**Task objective**
Lines from the material below that hold the string "target" are what is needed; copy each of them.

Start of Information given

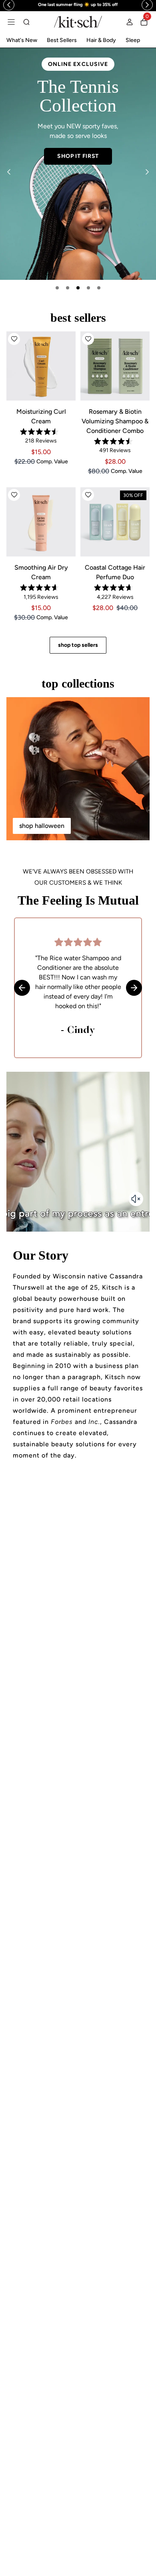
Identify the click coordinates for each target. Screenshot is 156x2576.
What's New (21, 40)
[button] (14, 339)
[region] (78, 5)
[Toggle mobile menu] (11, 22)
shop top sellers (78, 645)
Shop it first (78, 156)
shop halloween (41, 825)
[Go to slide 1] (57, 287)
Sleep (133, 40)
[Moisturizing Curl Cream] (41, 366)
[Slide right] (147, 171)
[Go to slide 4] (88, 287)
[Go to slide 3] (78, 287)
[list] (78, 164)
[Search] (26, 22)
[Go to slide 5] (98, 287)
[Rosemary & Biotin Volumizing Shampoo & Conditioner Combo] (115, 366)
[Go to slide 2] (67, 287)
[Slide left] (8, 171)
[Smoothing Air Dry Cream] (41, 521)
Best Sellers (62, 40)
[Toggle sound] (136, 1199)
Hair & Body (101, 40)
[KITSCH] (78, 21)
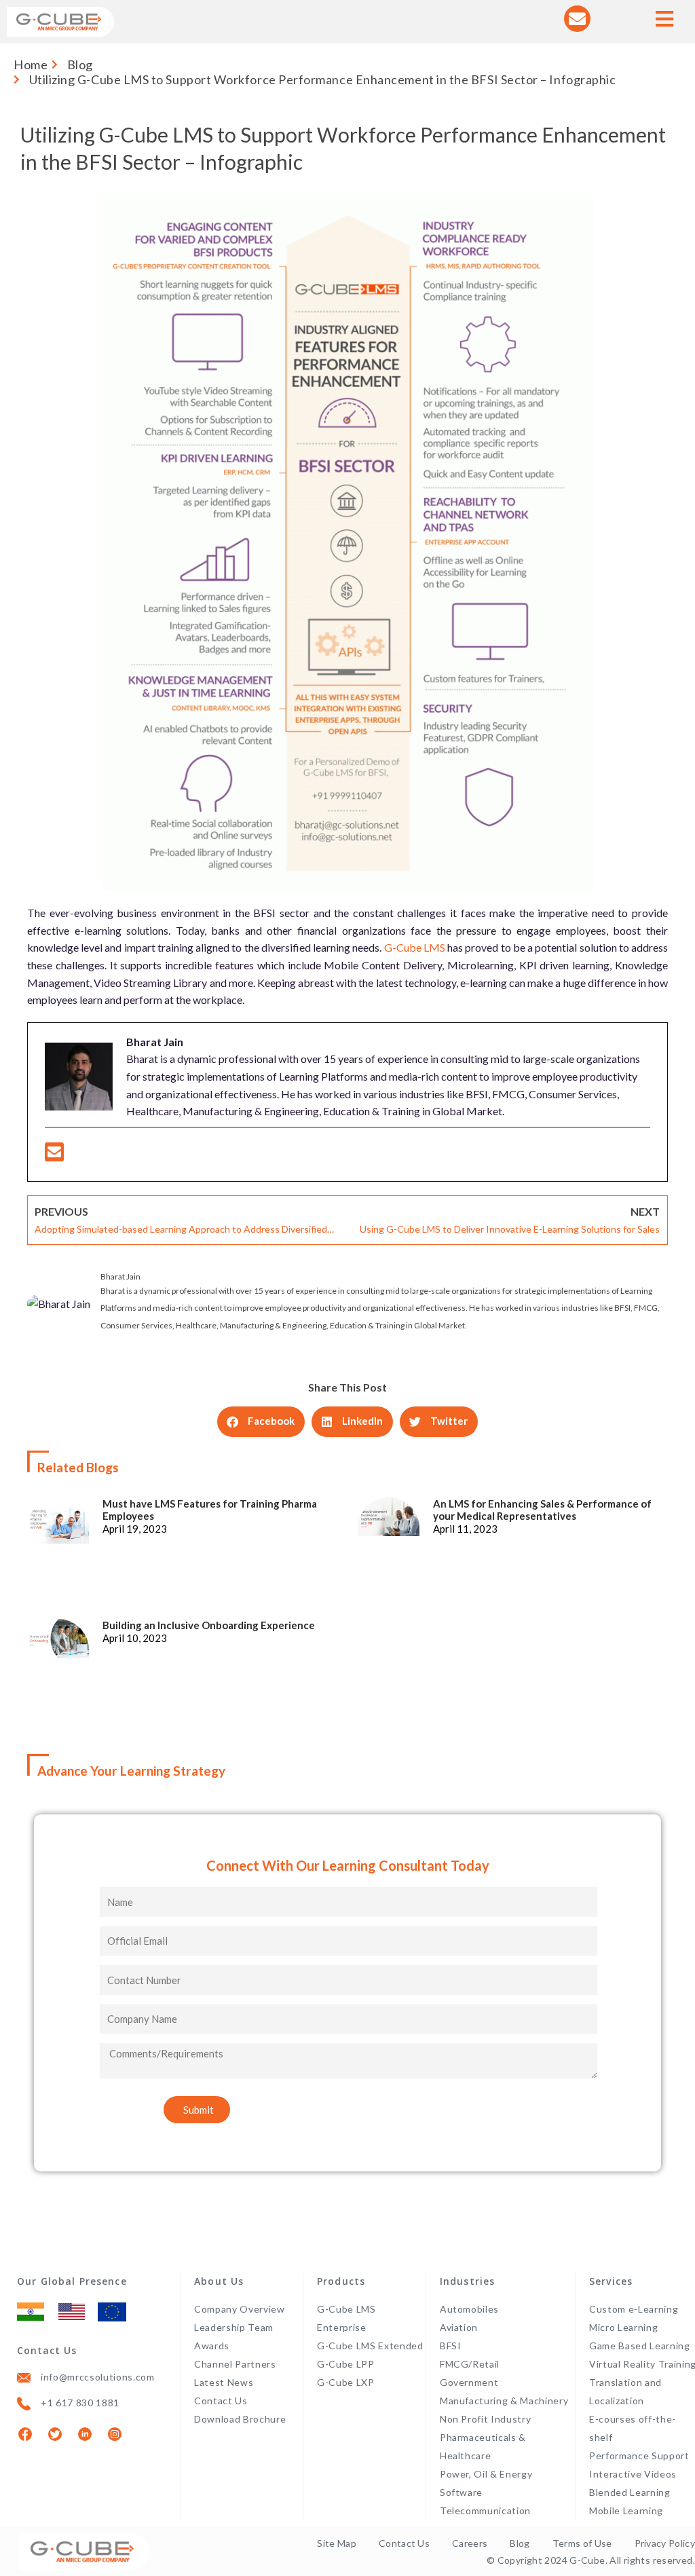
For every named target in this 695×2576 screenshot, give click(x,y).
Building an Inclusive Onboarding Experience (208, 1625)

End of Information given

**Task answer**
Identify the click coordinates for each target. Screenshot is 156x2576.
For every named target in this 695×2576 screenshot, give click(x,y).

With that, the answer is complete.